March 2025 Message From Pastor Stephanie “Aiming”

Commit to the Lord whatever you do,
and he will establish your plans. (Proverbs 16:3)

Remember when you were young and trying to figure out what you were good at? You joined a baseball or softball team to see if that was fun. You took on different types of projects in 4-H in the summer to see what you might be good and creative at. You joined the chess club or debate club as you got older, trying to figure out: – am I a strategic thinker? Do I like to argue the other side of an issue even if I don’t agree with it?

Or maybe you asked, “Can I shoot the ball in the hoop pretty easily?” Or “I can jump pretty high – maybe trying hurdles in track is the way to go?”

Whatever you tried, you pursued it or stopped it for probably two reasons: 1) you didn’t enjoy it, or 2) you weren’t very good at it.
Those two things often go together, but I know people who aren’t good at something they really love.
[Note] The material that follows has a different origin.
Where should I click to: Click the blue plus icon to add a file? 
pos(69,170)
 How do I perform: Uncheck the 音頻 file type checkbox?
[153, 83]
And that’s okay – as long as the passion and the desire are there.

I read this story at our most recent Quarterly Business Meeting, and it illustrates the point I’m trying to make:

THE ARCHER – A PARABLE

There’s an old story about a man who’s walking around a farm, when he turns the corner of a barn to discover an archer doing target practice. There are five targets on the side of the barn, each of which has an arrow dead in the bull’s-eye.
The man turns to the archer and says, “Wow! That’s really impressive! You must have put in a lot of hours to get so good that you’ve hit every target dead-center. What’s your secret?”

The archer says nothing. Instead, he walks up to the barn, pulls each arrow out, drops each one into his quiver, and walks around to another side of the barn. That side has nothing on it—no targets at all, just a small door. The archer takes an arrow, aims for the door, and shoots. To the first man’s surprise, the archer misses the door by a wide margin.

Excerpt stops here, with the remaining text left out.